11. Subsequent Event

On November 2, 2018, the Company entered into an amendment to its existing loan and security agreement governing the terms and conditions of its credit facility.

 

   

requires the Company to maintain availability of at least five percent (5%) of the borrowing base; and

 

   

waives compliance with the minimum interest coverage ratio and minimum loss reserve requirements for the measurement period ending August 31, 2018; and

 

   

modifies the minimum interest coverage ratio requirement to be 0.00 to 1.0 for the measurement period ending September 30, 2018, 0.80 to 1.00 for the measurement period ending October 31, 2018, and 1.0 to 1.0 for the measurement period ending November 30, 2018 and thereafter.

The interest coverage ratio is calculated as of each month end for the three-month period then ended as the ratio of (A) the Company’s adjusted net earnings plus interest expense and provision for income tax for the applicable period to (B) the Company’s interest expenses for such period. The minimum loss reserve amount is calculated as of each month for the tree-month period then ended as (A) four times the net charge-offs divided by (B) the net balances due under all contracts divided by three. The interest rates for borrowings under the credit facility remain at base rate plus 3.0% or LIBOR plus 4.0%.

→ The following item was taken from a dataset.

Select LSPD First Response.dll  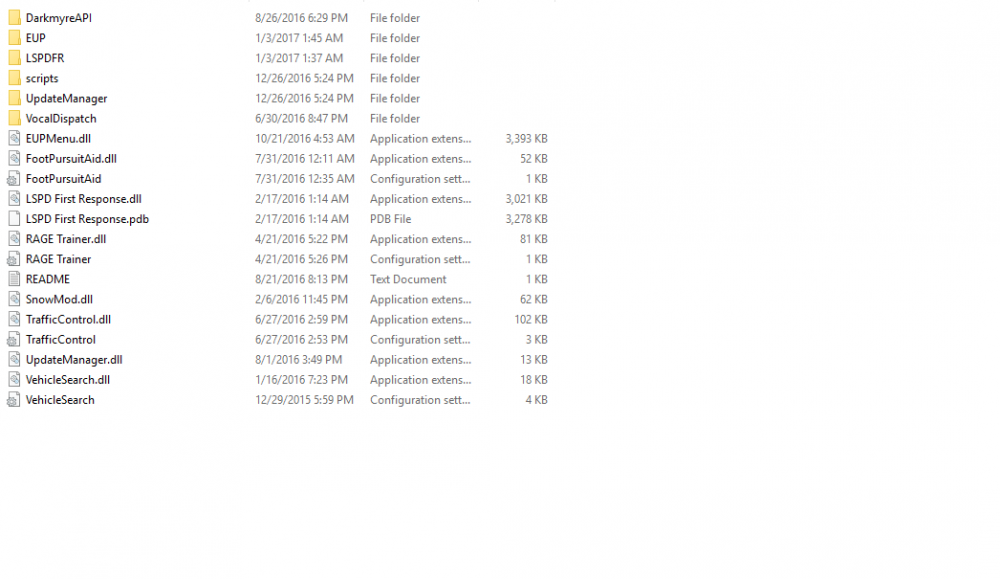click(83, 198)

The Company’s obligations under the loan and security agreement are secured by substantially all of the operating assets of the Company. The loan and security agreement contains other events of default and requires the Company to comply with certain other financial ratios and covenants and to satisfy specified financial tests, including maintenance of asset quality and portfolio performance tests. Failure to meet any required financial ratios, covenants or financial tests could result in an event of default under the loan and security agreement. If an event of default occurs, the Company’s lenders could increase borrowing costs, restrict the Company’s ability to obtain additional borrowings under the facility, accelerate all amounts outstanding under the facility, or enforce their interest against collateral pledged under the facility.